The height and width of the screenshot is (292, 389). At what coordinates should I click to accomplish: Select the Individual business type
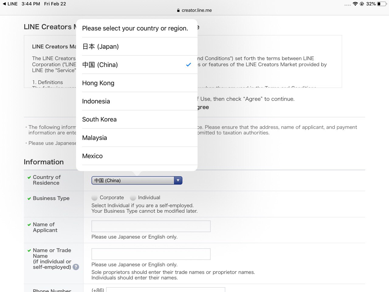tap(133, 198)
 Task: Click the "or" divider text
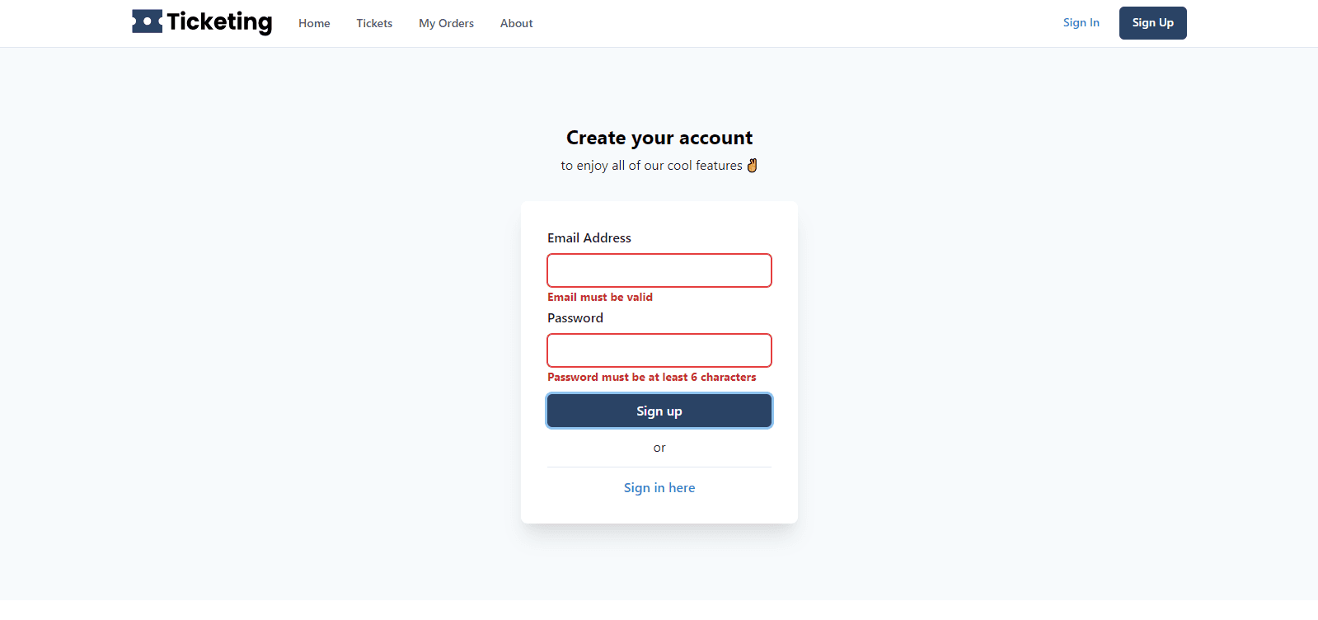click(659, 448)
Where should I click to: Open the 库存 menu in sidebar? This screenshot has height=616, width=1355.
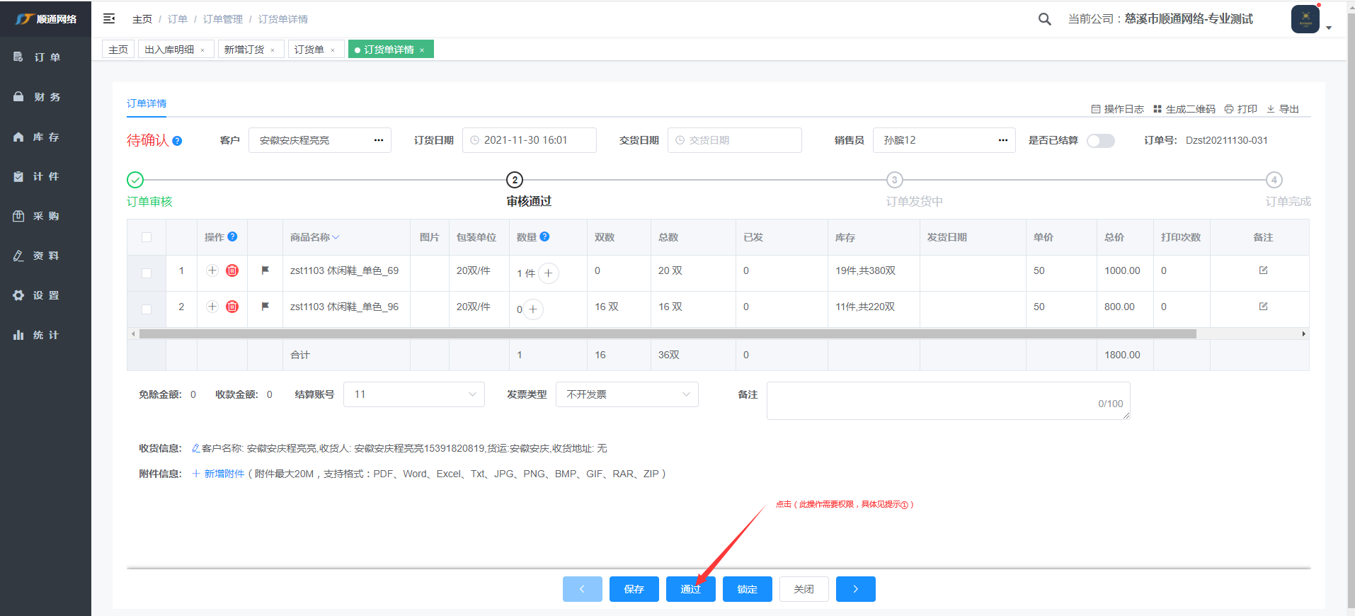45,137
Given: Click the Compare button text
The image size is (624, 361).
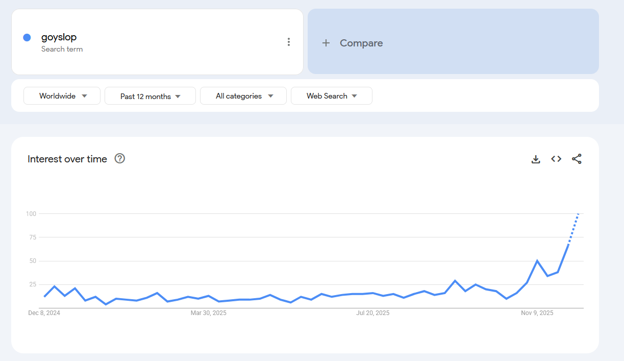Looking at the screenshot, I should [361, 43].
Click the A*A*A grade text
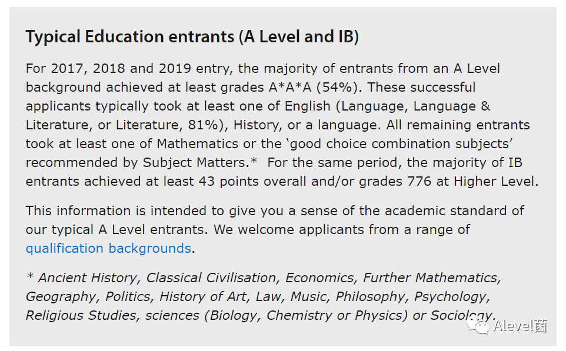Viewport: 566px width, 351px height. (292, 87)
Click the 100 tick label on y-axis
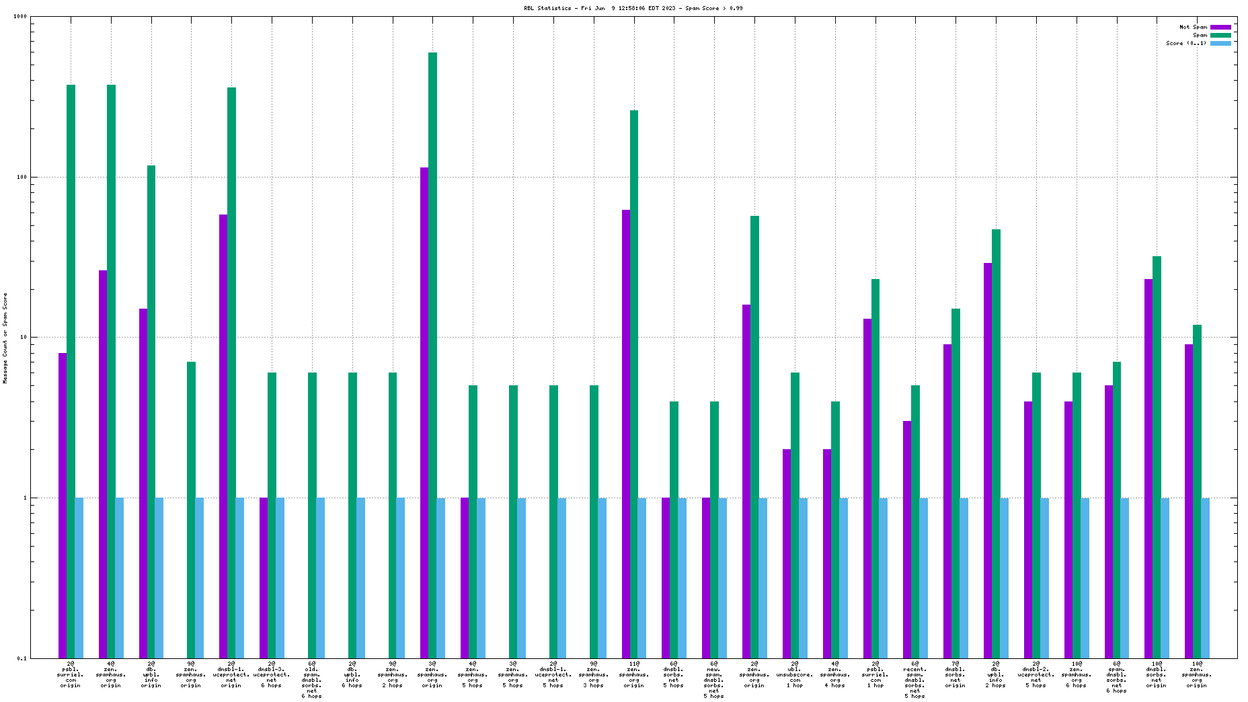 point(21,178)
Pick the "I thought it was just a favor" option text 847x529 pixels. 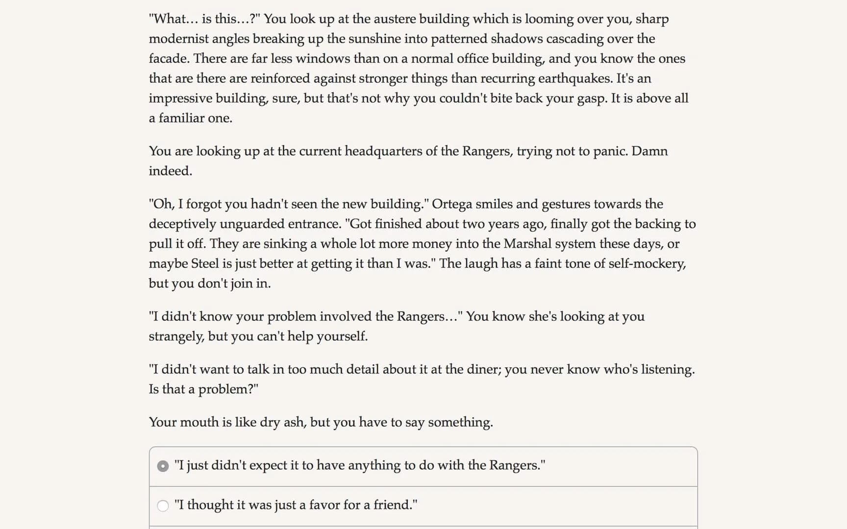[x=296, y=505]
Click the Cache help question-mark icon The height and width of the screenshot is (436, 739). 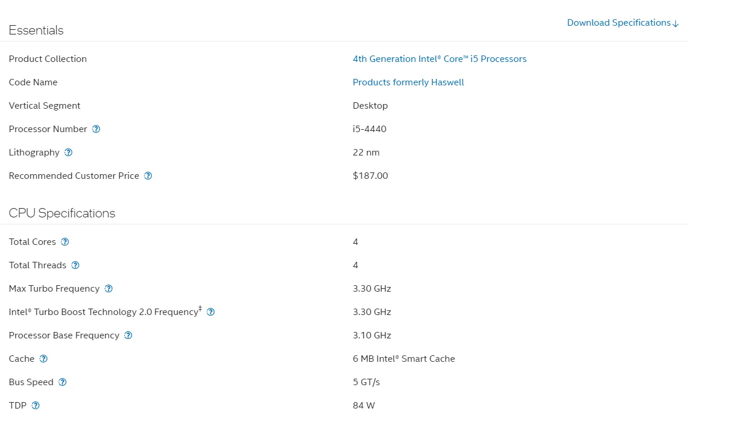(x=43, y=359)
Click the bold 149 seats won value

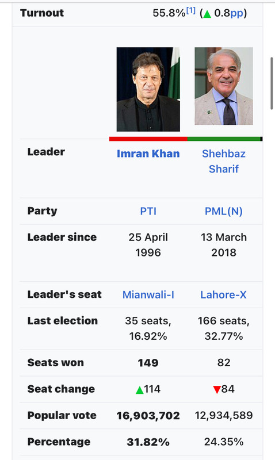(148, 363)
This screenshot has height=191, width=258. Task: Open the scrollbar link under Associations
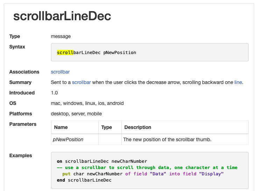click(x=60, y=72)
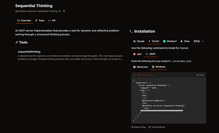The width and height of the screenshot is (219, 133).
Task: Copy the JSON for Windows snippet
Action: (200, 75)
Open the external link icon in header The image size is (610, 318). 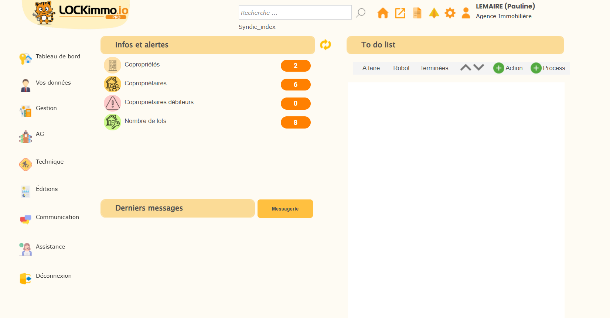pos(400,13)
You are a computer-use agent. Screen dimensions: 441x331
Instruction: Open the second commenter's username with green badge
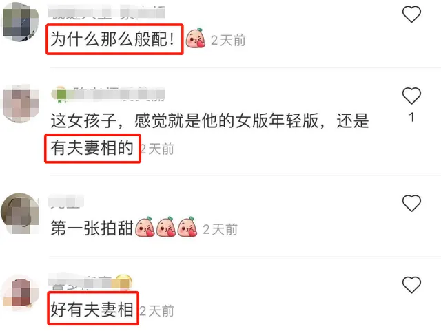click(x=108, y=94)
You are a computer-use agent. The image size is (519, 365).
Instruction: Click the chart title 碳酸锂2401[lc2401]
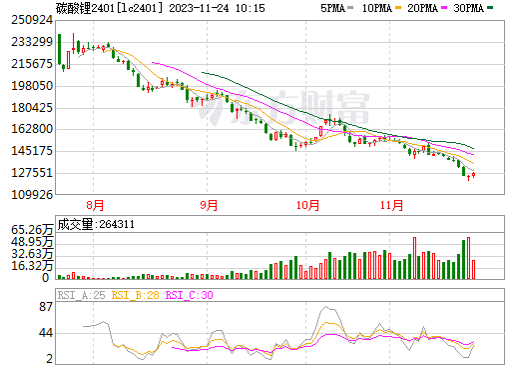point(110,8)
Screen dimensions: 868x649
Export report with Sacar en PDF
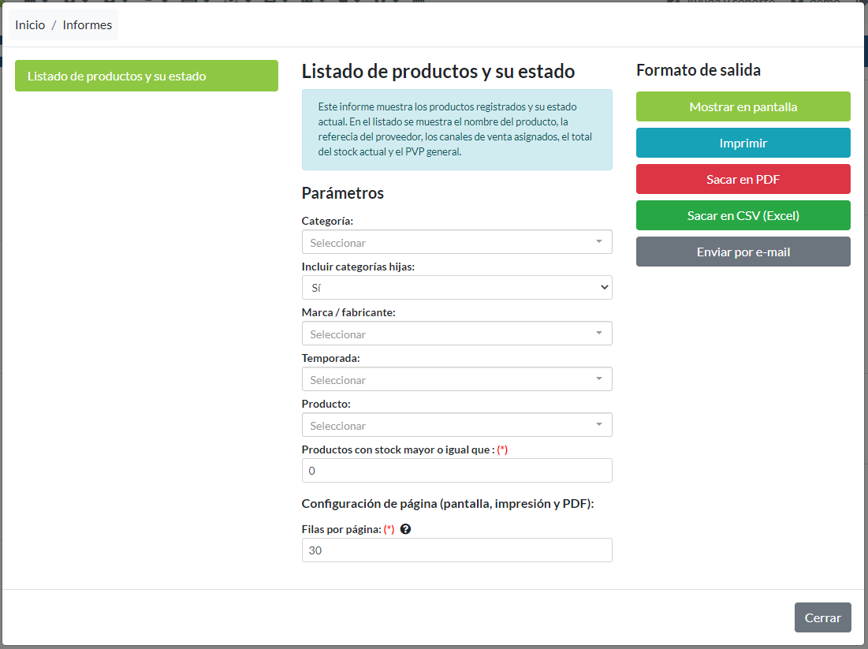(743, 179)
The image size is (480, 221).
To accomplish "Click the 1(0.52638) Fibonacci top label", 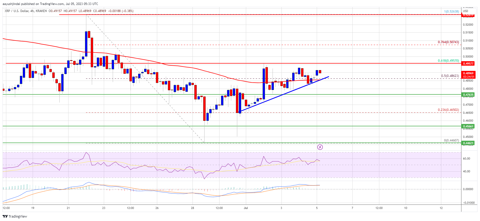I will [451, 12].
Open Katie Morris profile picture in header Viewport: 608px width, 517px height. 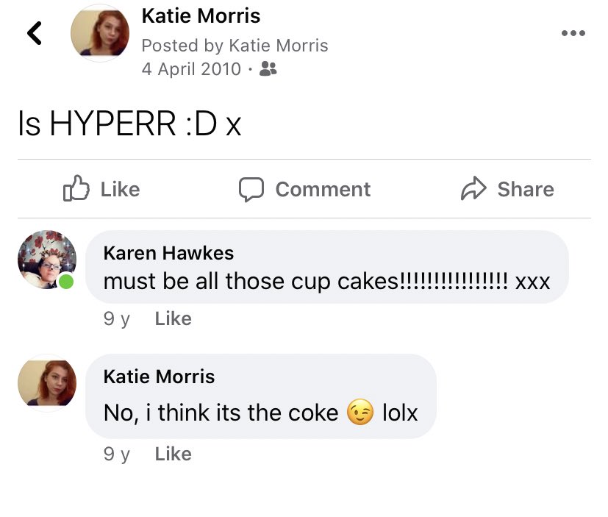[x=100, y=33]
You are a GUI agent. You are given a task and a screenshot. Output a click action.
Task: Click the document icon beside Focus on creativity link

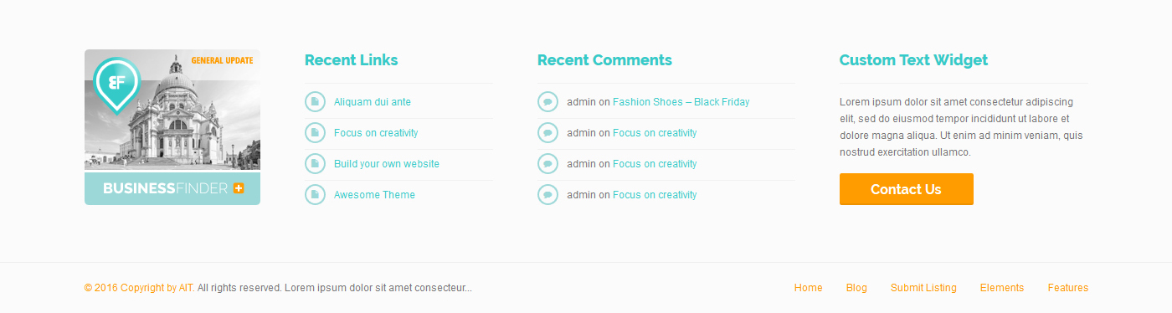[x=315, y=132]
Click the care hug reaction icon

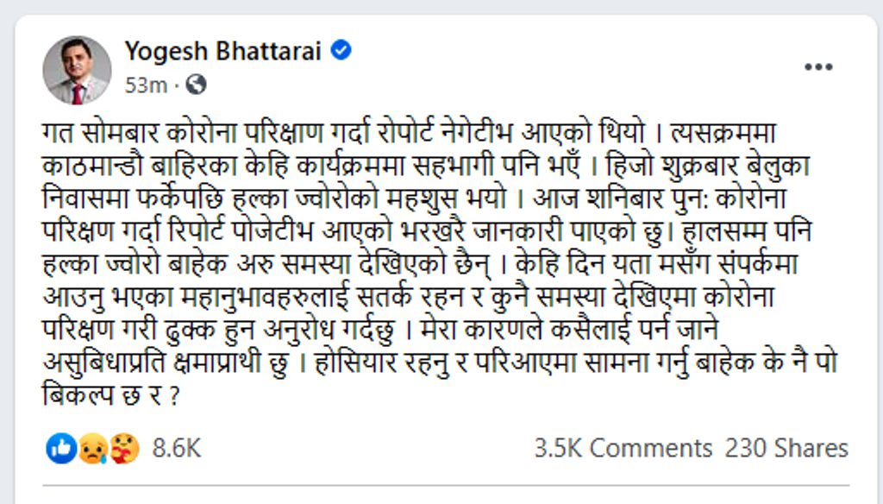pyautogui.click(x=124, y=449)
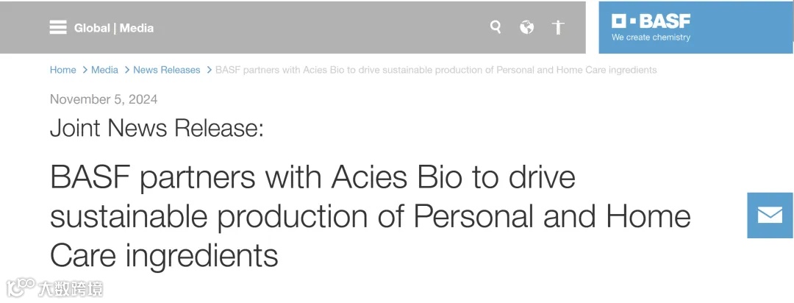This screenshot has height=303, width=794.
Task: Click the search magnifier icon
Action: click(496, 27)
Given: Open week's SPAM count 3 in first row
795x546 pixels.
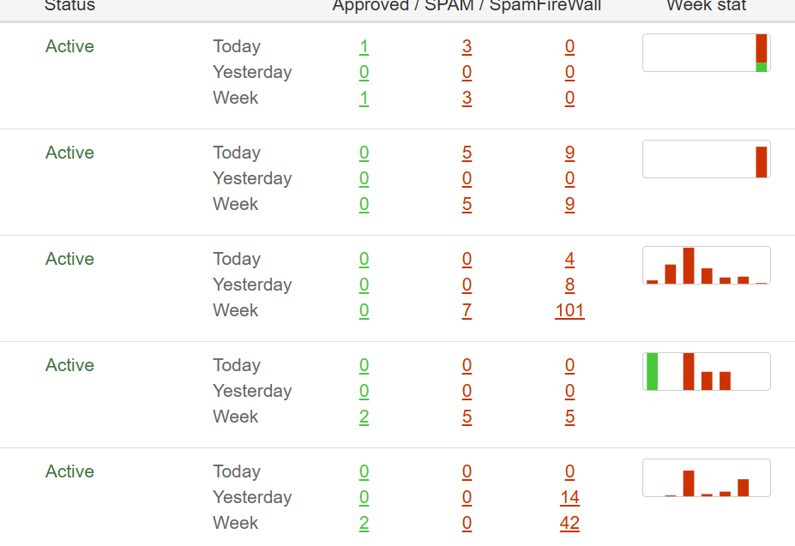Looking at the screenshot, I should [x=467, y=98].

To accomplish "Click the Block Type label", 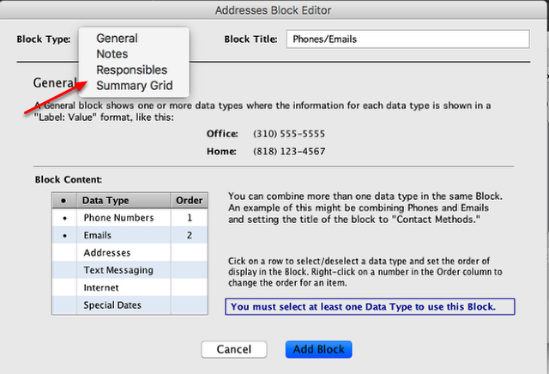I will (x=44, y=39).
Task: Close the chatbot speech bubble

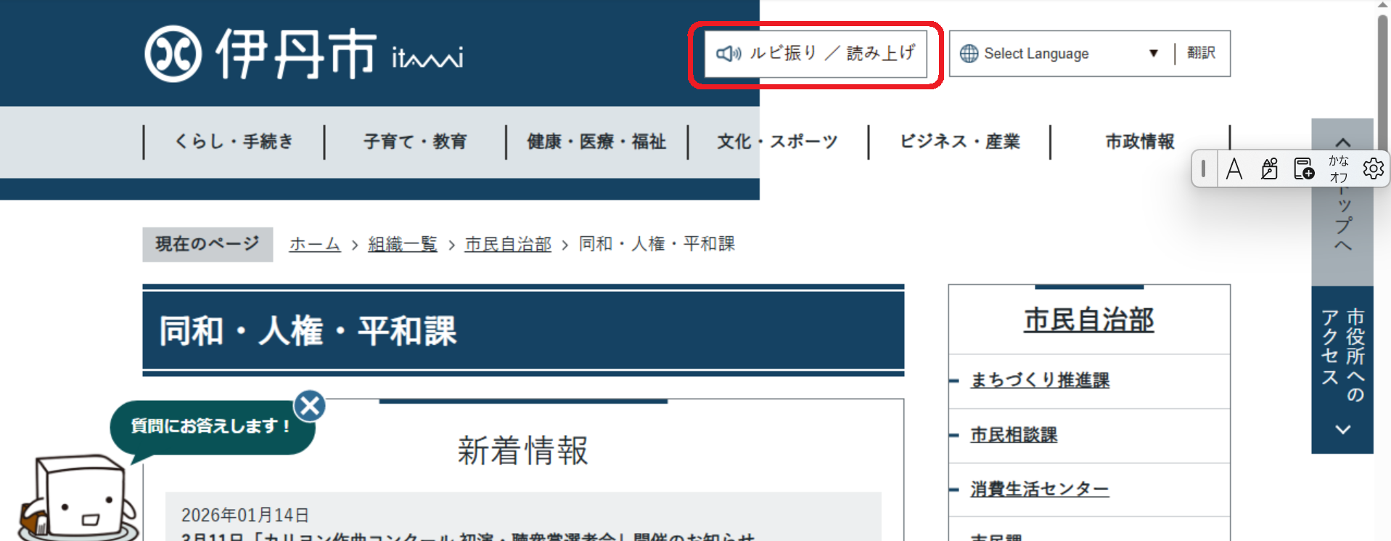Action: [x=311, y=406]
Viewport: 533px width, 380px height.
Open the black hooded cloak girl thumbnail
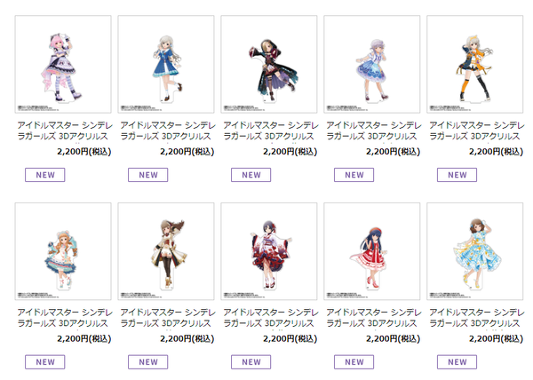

------------------------

### Problem details
Look over the material above and show each line where "agent" appears.

### Exercise result
You are a computer-use agent. Screen dimensions: 441x331
You are a computer-use agent. The image size is (519, 365).
You are a GUI agent. You are given a task and a screenshot. Output a click action.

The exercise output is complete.